### WHAT IS EXPECTED
Please write out the data below once more, exactly as it stands.

DATA FOR THIS TASK Start Marker

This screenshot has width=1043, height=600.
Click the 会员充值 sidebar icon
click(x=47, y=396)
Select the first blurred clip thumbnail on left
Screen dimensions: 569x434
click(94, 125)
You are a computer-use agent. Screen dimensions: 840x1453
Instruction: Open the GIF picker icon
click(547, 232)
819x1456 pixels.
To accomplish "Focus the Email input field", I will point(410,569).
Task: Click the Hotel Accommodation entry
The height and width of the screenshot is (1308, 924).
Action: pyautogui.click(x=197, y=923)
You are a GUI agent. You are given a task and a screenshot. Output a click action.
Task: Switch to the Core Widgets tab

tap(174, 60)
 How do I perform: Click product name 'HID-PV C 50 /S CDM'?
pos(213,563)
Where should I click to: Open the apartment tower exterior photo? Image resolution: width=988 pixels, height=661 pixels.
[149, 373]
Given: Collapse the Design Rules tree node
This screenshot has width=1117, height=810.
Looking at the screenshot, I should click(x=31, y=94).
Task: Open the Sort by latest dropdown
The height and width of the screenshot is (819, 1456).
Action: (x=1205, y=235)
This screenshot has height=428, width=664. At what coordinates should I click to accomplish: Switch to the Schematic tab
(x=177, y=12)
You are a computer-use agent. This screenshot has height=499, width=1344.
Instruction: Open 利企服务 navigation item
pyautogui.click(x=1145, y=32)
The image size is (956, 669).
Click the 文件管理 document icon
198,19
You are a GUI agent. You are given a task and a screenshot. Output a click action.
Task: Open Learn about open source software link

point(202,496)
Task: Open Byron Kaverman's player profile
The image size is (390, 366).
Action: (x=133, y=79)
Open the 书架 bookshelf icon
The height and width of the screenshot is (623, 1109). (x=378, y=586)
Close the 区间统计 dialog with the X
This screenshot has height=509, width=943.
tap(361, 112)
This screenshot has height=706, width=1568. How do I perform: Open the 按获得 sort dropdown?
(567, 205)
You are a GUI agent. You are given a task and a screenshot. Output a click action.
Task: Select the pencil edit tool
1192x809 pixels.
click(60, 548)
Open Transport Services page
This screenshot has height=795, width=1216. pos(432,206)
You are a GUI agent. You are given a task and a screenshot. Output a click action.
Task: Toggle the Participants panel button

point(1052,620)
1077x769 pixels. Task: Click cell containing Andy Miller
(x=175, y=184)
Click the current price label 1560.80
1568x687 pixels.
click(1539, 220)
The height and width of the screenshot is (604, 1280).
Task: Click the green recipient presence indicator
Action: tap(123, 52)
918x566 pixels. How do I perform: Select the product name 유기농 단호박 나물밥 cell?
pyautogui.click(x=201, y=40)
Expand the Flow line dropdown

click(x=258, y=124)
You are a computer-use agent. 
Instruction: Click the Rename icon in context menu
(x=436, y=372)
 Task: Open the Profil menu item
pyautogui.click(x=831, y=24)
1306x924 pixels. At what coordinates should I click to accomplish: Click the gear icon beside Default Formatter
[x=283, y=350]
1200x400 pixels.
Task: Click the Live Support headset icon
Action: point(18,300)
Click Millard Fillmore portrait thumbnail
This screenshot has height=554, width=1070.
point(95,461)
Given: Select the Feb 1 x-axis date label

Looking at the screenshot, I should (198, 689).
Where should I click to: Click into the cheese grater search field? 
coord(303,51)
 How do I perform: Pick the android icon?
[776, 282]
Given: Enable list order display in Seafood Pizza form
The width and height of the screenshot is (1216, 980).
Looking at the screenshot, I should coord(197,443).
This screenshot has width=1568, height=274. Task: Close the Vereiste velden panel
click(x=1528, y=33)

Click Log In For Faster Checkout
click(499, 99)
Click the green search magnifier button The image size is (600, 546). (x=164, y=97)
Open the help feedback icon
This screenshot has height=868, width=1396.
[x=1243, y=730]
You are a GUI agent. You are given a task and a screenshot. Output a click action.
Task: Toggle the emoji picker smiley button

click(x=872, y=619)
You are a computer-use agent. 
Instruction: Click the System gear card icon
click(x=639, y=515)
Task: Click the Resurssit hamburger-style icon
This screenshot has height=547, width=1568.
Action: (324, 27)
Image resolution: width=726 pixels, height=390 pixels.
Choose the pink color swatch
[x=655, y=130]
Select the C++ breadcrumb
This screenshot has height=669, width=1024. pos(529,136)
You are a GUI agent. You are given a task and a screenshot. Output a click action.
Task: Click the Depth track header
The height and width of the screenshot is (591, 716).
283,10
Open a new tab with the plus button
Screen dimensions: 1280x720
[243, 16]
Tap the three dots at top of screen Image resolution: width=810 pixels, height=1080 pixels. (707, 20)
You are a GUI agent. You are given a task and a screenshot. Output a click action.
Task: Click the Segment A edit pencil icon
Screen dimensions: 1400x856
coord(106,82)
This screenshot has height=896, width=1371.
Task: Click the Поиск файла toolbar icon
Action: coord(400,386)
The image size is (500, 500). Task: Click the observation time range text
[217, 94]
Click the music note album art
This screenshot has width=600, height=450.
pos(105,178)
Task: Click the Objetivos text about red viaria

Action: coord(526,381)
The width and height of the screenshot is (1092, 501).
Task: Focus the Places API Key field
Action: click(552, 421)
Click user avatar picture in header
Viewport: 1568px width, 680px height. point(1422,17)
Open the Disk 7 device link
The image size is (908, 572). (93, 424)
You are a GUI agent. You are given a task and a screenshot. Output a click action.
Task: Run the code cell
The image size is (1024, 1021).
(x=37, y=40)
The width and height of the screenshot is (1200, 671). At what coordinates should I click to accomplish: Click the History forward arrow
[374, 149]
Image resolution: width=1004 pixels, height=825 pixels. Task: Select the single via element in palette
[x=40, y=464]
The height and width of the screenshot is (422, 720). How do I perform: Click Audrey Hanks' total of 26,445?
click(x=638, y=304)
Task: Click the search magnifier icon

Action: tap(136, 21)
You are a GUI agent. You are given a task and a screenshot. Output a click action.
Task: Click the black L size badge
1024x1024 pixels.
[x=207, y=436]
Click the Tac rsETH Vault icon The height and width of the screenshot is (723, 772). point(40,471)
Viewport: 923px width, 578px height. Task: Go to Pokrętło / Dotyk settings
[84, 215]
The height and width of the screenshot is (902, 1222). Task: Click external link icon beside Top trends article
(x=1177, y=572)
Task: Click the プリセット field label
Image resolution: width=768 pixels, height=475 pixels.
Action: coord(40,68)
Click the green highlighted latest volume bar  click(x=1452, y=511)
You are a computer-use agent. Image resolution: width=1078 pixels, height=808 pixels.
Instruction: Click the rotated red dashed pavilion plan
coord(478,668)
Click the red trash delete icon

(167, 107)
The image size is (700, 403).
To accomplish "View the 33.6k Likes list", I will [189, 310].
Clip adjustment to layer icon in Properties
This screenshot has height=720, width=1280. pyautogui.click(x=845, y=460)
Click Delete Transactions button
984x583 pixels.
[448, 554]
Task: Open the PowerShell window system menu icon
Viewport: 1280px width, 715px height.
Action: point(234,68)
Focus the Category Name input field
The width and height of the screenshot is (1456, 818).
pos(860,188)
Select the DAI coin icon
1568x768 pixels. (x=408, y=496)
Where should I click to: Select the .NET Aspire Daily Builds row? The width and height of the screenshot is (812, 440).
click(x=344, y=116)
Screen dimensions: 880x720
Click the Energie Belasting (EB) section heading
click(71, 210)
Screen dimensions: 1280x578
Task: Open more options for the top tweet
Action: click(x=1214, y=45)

DATA FOR THIS TASK End Marker

### ANSWER SPACE
This screenshot has width=1043, height=600.
Click the 会员充值 sidebar icon
click(x=47, y=396)
Select the first blurred clip thumbnail on left
Screen dimensions: 569x434
click(94, 125)
You are a computer-use agent. Screen dimensions: 840x1453
Instruction: Open the GIF picker icon
click(547, 232)
819x1456 pixels.
To accomplish "Focus the Email input field", I will point(410,569).
Task: Click the Hotel Accommodation entry
The height and width of the screenshot is (1308, 924).
Action: pyautogui.click(x=197, y=923)
You are a GUI agent. You are given a task and a screenshot. Output a click action.
Task: Switch to the Core Widgets tab

tap(174, 60)
 How do I perform: Click product name 'HID-PV C 50 /S CDM'?
pos(213,563)
Where should I click to: Open the apartment tower exterior photo? Image resolution: width=988 pixels, height=661 pixels.
[149, 373]
Given: Collapse the Design Rules tree node
This screenshot has width=1117, height=810.
Looking at the screenshot, I should click(x=31, y=94).
Task: Open the Sort by latest dropdown
The height and width of the screenshot is (819, 1456).
Action: (x=1205, y=235)
This screenshot has height=428, width=664. At what coordinates should I click to accomplish: Switch to the Schematic tab
(x=177, y=12)
You are a computer-use agent. This screenshot has height=499, width=1344.
Instruction: Open 利企服务 navigation item
pyautogui.click(x=1145, y=32)
The image size is (956, 669).
Click the 文件管理 document icon
198,19
You are a GUI agent. You are given a task and a screenshot. Output a click action.
Task: Open Learn about open source software link

point(202,496)
Task: Open Byron Kaverman's player profile
The image size is (390, 366).
Action: (x=133, y=79)
Open the 书架 bookshelf icon
The height and width of the screenshot is (623, 1109). (x=378, y=586)
Close the 区间统计 dialog with the X
This screenshot has height=509, width=943.
tap(361, 112)
This screenshot has height=706, width=1568. How do I perform: Open the 按获得 sort dropdown?
(567, 205)
You are a GUI agent. You are given a task and a screenshot. Output a click action.
Task: Select the pencil edit tool
1192x809 pixels.
click(60, 548)
Open Transport Services page
This screenshot has height=795, width=1216. pos(432,206)
You are a GUI agent. You are given a task and a screenshot. Output a click action.
Task: Toggle the Participants panel button

point(1052,620)
1077x769 pixels. Task: Click cell containing Andy Miller
(x=175, y=184)
Click the current price label 1560.80
1568x687 pixels.
click(1539, 220)
The height and width of the screenshot is (604, 1280).
Task: Click the green recipient presence indicator
Action: tap(123, 52)
918x566 pixels. How do I perform: Select the product name 유기농 단호박 나물밥 cell?
pyautogui.click(x=201, y=40)
Expand the Flow line dropdown

click(x=258, y=124)
You are a computer-use agent. 
Instruction: Click the Rename icon in context menu
(x=436, y=372)
 Task: Open the Profil menu item
pyautogui.click(x=831, y=24)
1306x924 pixels. At what coordinates should I click to accomplish: Click the gear icon beside Default Formatter
[x=283, y=350]
1200x400 pixels.
Task: Click the Live Support headset icon
Action: point(18,300)
Click Millard Fillmore portrait thumbnail
This screenshot has height=554, width=1070.
point(95,461)
Given: Select the Feb 1 x-axis date label

Looking at the screenshot, I should (198, 689).
Where should I click to: Click into the cheese grater search field? 
coord(303,51)
 How do I perform: Pick the android icon?
[776, 282]
Given: Enable list order display in Seafood Pizza form
The width and height of the screenshot is (1216, 980).
Looking at the screenshot, I should coord(197,443).
This screenshot has width=1568, height=274. Task: Close the Vereiste velden panel
click(x=1528, y=33)

Click Log In For Faster Checkout
click(499, 99)
Click the green search magnifier button The image size is (600, 546). (x=164, y=97)
Open the help feedback icon
This screenshot has height=868, width=1396.
[x=1243, y=730]
You are a GUI agent. You are given a task and a screenshot. Output a click action.
Task: Toggle the emoji picker smiley button

click(x=872, y=619)
You are a computer-use agent. 
Instruction: Click the System gear card icon
click(x=639, y=515)
Task: Click the Resurssit hamburger-style icon
This screenshot has height=547, width=1568.
Action: (324, 27)
Image resolution: width=726 pixels, height=390 pixels.
Choose the pink color swatch
[x=655, y=130]
Select the C++ breadcrumb
This screenshot has height=669, width=1024. pos(529,136)
You are a GUI agent. You are given a task and a screenshot. Output a click action.
Task: Click the Depth track header
The height and width of the screenshot is (591, 716).
283,10
Open a new tab with the plus button
Screen dimensions: 1280x720
[243, 16]
Tap the three dots at top of screen Image resolution: width=810 pixels, height=1080 pixels. (707, 20)
You are a GUI agent. You are given a task and a screenshot. Output a click action.
Task: Click the Segment A edit pencil icon
Screen dimensions: 1400x856
coord(106,82)
This screenshot has height=896, width=1371.
Task: Click the Поиск файла toolbar icon
Action: coord(400,386)
The image size is (500, 500). Task: Click the observation time range text
[217, 94]
Click the music note album art
This screenshot has width=600, height=450.
pos(105,178)
Task: Click the Objetivos text about red viaria

Action: coord(526,381)
The width and height of the screenshot is (1092, 501).
Task: Focus the Places API Key field
Action: click(552, 421)
Click user avatar picture in header
Viewport: 1568px width, 680px height. point(1422,17)
Open the Disk 7 device link
The image size is (908, 572). (93, 424)
You are a GUI agent. You are given a task and a screenshot. Output a click action.
Task: Run the code cell
The image size is (1024, 1021).
(x=37, y=40)
The width and height of the screenshot is (1200, 671). At what coordinates should I click to accomplish: Click the History forward arrow
[374, 149]
Image resolution: width=1004 pixels, height=825 pixels. Task: Select the single via element in palette
[x=40, y=464]
The height and width of the screenshot is (422, 720). How do I perform: Click Audrey Hanks' total of 26,445?
click(x=638, y=304)
Task: Click the search magnifier icon

Action: tap(136, 21)
You are a GUI agent. You are given a task and a screenshot. Output a click action.
Task: Click the black L size badge
1024x1024 pixels.
[x=207, y=436]
Click the Tac rsETH Vault icon The height and width of the screenshot is (723, 772). point(40,471)
Viewport: 923px width, 578px height. Task: Go to Pokrętło / Dotyk settings
[84, 215]
The height and width of the screenshot is (902, 1222). Task: Click external link icon beside Top trends article
(x=1177, y=572)
Task: Click the プリセット field label
Image resolution: width=768 pixels, height=475 pixels.
Action: coord(40,68)
Click the green highlighted latest volume bar  click(x=1452, y=511)
You are a computer-use agent. Image resolution: width=1078 pixels, height=808 pixels.
Instruction: Click the rotated red dashed pavilion plan
coord(478,668)
Click the red trash delete icon

(167, 107)
The image size is (700, 403).
To accomplish "View the 33.6k Likes list", I will [189, 310].
Clip adjustment to layer icon in Properties
This screenshot has height=720, width=1280. pyautogui.click(x=845, y=460)
Click Delete Transactions button
984x583 pixels.
[448, 554]
Task: Open the PowerShell window system menu icon
Viewport: 1280px width, 715px height.
Action: point(234,68)
Focus the Category Name input field
The width and height of the screenshot is (1456, 818).
pos(860,188)
Select the DAI coin icon
1568x768 pixels. (x=408, y=496)
Where should I click to: Select the .NET Aspire Daily Builds row? The width and height of the screenshot is (812, 440).
click(x=344, y=116)
Screen dimensions: 880x720
Click the Energie Belasting (EB) section heading
click(71, 210)
Screen dimensions: 1280x578
Task: Open more options for the top tweet
Action: click(x=1214, y=45)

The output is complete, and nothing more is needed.